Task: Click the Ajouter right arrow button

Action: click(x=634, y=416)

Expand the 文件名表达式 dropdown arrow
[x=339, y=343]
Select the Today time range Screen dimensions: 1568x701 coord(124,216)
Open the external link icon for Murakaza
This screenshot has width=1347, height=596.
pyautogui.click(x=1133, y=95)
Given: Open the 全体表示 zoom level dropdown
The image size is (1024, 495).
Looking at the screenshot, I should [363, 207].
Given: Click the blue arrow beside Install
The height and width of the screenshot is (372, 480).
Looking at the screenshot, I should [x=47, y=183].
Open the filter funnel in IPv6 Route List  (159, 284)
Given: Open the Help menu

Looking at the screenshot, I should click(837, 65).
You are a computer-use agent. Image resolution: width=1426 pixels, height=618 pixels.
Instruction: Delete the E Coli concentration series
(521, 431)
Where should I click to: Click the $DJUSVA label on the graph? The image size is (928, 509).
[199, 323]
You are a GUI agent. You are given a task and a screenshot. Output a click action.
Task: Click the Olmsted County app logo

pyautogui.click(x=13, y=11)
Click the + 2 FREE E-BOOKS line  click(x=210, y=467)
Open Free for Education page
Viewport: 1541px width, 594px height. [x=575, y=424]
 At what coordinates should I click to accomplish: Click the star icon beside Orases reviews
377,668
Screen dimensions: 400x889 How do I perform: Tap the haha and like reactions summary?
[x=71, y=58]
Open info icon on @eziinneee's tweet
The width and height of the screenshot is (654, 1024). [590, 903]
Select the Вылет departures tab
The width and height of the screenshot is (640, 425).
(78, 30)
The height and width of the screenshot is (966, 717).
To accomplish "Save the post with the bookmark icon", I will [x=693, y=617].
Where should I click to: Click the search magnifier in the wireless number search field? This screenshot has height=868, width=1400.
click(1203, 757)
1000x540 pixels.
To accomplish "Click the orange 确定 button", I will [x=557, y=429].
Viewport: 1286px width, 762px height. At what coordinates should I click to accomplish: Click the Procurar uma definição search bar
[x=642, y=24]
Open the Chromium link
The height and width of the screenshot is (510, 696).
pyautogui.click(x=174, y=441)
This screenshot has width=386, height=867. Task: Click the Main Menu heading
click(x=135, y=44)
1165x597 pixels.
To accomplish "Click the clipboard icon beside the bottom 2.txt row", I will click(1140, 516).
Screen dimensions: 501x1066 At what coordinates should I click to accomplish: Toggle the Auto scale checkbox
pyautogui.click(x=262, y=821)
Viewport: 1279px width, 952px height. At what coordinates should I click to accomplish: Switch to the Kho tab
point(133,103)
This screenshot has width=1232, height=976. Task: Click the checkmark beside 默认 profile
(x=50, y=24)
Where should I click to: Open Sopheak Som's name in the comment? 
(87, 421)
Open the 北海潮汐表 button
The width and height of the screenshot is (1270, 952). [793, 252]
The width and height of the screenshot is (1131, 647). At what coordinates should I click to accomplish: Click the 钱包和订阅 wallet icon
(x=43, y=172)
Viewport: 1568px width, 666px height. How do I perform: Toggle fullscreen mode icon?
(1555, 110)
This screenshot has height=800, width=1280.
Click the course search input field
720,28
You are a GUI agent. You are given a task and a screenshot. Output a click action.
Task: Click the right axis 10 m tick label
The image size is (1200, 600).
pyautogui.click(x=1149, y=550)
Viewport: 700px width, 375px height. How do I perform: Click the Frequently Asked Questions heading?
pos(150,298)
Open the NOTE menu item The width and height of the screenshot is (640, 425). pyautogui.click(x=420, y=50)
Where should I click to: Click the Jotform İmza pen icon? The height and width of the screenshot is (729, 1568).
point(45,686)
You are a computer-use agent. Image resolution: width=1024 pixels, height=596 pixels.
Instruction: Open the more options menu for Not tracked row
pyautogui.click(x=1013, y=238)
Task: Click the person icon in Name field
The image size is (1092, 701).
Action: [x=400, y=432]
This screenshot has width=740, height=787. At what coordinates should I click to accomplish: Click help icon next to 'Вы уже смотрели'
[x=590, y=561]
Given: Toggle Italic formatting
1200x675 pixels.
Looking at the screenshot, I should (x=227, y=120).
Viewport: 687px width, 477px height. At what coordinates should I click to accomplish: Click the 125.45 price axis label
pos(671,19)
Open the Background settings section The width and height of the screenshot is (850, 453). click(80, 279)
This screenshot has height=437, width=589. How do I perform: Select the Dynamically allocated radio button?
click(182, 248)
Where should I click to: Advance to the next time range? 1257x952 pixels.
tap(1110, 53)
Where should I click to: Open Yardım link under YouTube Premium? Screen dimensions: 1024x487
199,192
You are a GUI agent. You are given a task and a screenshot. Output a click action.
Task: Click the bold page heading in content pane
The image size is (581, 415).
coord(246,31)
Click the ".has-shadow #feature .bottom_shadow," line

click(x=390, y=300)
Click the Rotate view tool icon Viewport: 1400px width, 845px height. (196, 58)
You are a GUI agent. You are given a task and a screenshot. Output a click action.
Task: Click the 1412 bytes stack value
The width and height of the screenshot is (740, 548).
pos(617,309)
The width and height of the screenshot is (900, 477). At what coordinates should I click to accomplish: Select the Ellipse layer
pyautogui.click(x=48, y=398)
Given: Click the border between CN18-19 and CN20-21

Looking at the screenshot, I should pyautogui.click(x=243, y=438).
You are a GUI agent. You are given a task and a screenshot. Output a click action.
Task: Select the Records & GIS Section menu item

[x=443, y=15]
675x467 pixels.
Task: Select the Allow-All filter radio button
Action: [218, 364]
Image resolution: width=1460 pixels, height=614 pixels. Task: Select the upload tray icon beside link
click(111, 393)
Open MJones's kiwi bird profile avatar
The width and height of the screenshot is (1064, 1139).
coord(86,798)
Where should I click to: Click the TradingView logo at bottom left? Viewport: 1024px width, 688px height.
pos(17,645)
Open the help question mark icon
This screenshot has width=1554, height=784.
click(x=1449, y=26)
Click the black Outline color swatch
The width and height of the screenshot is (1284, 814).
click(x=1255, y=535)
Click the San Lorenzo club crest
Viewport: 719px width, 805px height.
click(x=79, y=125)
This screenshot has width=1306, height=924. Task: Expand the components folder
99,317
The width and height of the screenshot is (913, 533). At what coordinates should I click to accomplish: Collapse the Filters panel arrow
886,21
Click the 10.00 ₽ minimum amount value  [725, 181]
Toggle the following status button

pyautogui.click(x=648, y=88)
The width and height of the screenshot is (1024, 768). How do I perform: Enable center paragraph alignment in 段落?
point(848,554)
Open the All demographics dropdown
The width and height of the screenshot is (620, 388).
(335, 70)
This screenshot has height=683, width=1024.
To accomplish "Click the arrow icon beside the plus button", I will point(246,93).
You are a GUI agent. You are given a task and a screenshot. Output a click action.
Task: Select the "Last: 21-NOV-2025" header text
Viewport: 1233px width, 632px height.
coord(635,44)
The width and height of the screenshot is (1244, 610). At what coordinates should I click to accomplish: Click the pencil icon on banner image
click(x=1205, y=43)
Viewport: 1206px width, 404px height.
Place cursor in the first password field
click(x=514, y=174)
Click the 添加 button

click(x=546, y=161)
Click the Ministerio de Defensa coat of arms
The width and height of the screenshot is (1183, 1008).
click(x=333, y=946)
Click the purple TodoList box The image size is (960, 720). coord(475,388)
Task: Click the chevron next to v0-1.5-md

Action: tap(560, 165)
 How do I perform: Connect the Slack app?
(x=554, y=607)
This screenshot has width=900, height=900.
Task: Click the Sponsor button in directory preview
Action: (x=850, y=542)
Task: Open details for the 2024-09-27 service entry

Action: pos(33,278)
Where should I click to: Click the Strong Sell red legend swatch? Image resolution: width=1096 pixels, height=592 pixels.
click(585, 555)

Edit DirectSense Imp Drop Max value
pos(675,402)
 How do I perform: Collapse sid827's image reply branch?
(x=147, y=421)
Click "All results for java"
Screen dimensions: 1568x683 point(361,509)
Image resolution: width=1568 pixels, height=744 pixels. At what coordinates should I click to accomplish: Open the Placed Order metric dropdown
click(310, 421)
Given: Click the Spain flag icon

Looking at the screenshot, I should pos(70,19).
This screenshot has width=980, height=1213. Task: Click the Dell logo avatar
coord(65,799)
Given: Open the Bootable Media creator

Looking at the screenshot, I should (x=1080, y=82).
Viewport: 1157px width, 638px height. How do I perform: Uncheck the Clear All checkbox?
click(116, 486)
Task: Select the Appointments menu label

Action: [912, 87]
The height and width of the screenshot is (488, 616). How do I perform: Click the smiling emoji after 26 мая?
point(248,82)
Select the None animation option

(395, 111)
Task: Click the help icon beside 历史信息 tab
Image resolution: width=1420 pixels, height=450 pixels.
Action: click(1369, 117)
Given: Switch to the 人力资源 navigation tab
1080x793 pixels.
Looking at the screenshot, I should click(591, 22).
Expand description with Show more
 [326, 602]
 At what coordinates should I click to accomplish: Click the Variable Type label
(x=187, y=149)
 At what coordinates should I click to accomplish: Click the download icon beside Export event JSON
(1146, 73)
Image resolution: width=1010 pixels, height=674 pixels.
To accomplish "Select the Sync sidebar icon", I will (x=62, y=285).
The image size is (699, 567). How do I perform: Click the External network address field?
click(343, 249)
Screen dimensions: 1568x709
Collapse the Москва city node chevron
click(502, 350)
══════════
The reply should hold only the lines from the beginning of the listing above through the line with "The height and width of the screenshot is (966, 717).", each one written exactly as it appears.

Task: Click the Ajouter right arrow button

Action: click(x=634, y=416)

Expand the 文件名表达式 dropdown arrow
[x=339, y=343]
Select the Today time range Screen dimensions: 1568x701 coord(124,216)
Open the external link icon for Murakaza
This screenshot has width=1347, height=596.
pyautogui.click(x=1133, y=95)
Given: Open the 全体表示 zoom level dropdown
The image size is (1024, 495).
Looking at the screenshot, I should [363, 207].
Given: Click the blue arrow beside Install
The height and width of the screenshot is (372, 480).
Looking at the screenshot, I should [x=47, y=183].
Open the filter funnel in IPv6 Route List  (159, 284)
Given: Open the Help menu

Looking at the screenshot, I should click(837, 65).
You are a computer-use agent. Image resolution: width=1426 pixels, height=618 pixels.
Instruction: Delete the E Coli concentration series
(521, 431)
Where should I click to: Click the $DJUSVA label on the graph? The image size is (928, 509).
[199, 323]
You are a GUI agent. You are given a task and a screenshot. Output a click action.
Task: Click the Olmsted County app logo

pyautogui.click(x=13, y=11)
Click the + 2 FREE E-BOOKS line  click(x=210, y=467)
Open Free for Education page
Viewport: 1541px width, 594px height. [x=575, y=424]
 At what coordinates should I click to accomplish: Click the star icon beside Orases reviews
377,668
Screen dimensions: 400x889 How do I perform: Tap the haha and like reactions summary?
[x=71, y=58]
Open info icon on @eziinneee's tweet
The width and height of the screenshot is (654, 1024). [590, 903]
Select the Вылет departures tab
The width and height of the screenshot is (640, 425).
(78, 30)
The height and width of the screenshot is (966, 717).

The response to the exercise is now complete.